Fencing, scrub cutting and docking. We moved from Maori Hill (Dunedin) to a farm about 40 minutes out when I was 11 "for my own good". Suddenly I had no mates. My three sisters didn't want to play cricket with me. A wild horse called Shannon chased me when I tried to ride my BMX. It created a hatred for nature that burns deep in my soul. It was my dream to one day be within walking distance of a dairy. I teach my kids that shops and traffic rule.

4. Were there any advantages to the country life?

When I was 13 mum and dad gave me my own money to buy clothes and things and I moved to a barn away from the house on our property. It had its own phone line and everything but my mates were so far away I didn't really get to make the most of it. And the barn had terrifying, human-sounding possums in the roof.

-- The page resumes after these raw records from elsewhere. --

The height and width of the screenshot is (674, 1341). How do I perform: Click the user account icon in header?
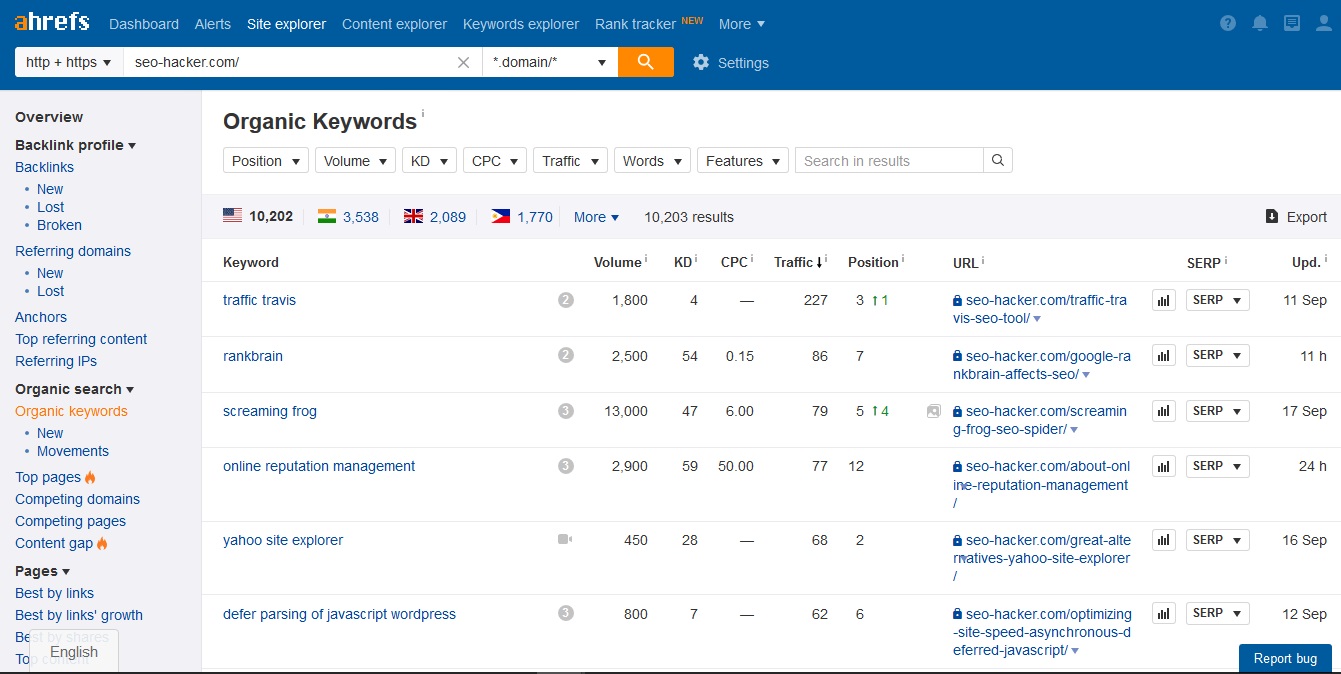(1323, 24)

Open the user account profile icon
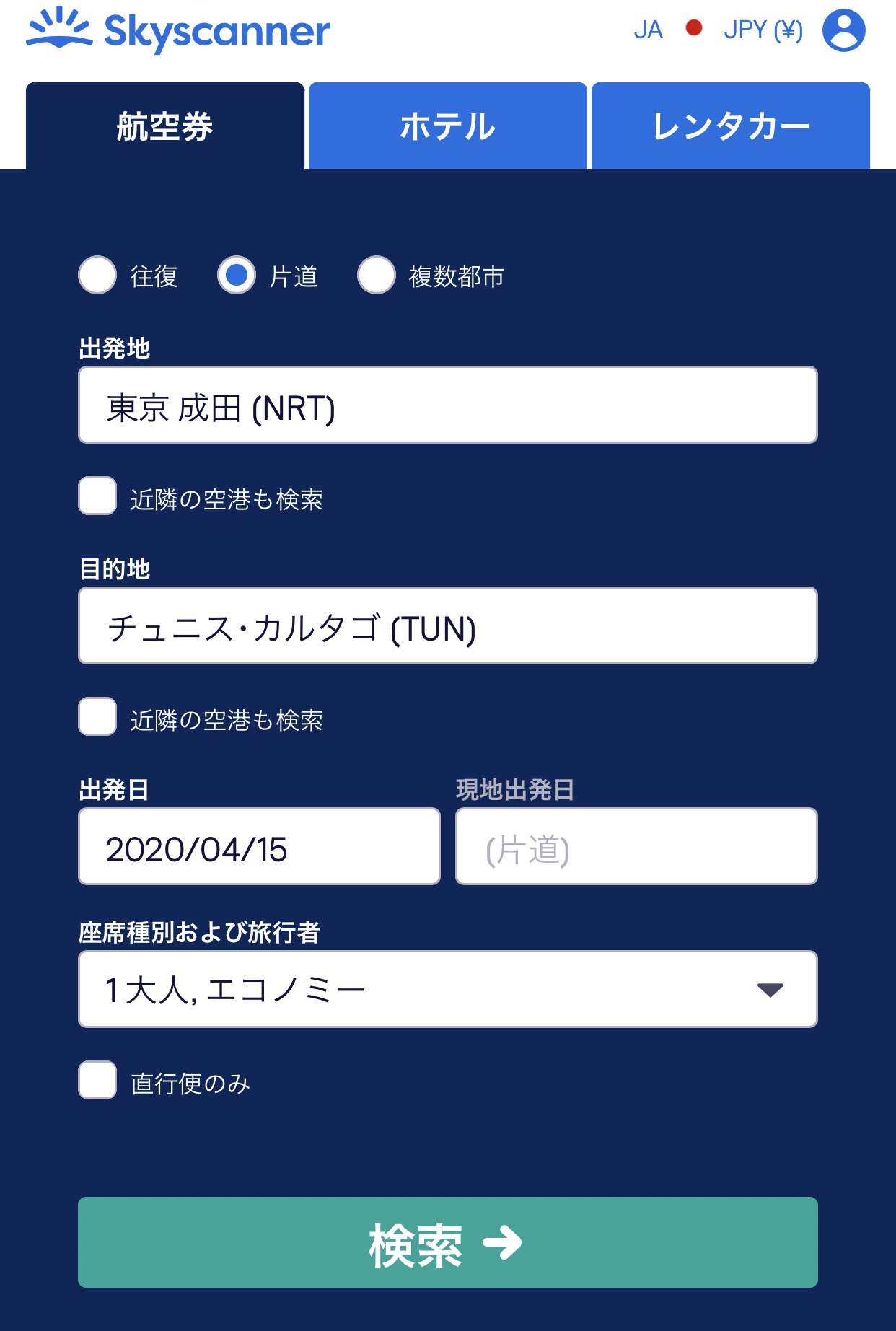[x=844, y=30]
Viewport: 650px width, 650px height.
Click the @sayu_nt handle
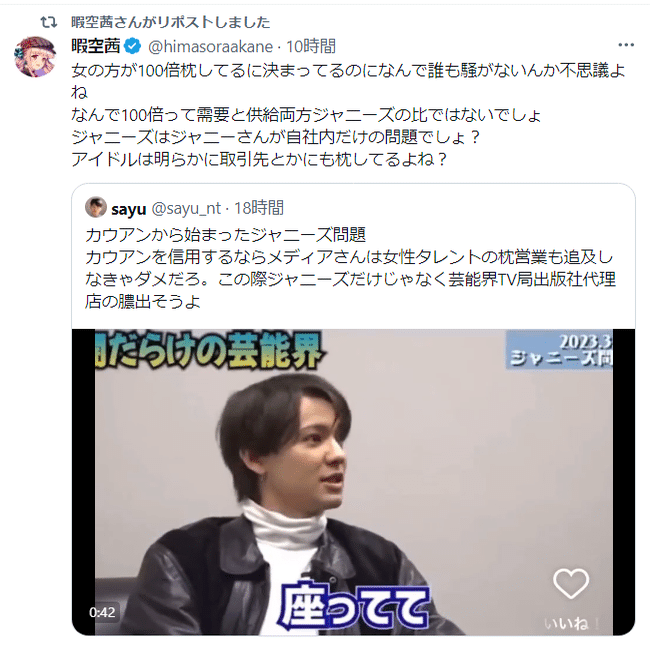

5. What was life like as a Scarfie?

As you'd expect. One morning I woke up my flatmate by punching a hole in his wall and dragging his feet into the stairs. We would play this game where we would smash every bottle in the house. We were actually trying to be the worst people. Yeah, I think boys do have arrested development (more than girls). You quite like being a dick for a long time and pride yourself on it, on being crap and filthy. When we were doing our TV show, we bought into this persona of being bogans. We pretended so long that we became them. Someone would go "but isn't your Dad a professor?"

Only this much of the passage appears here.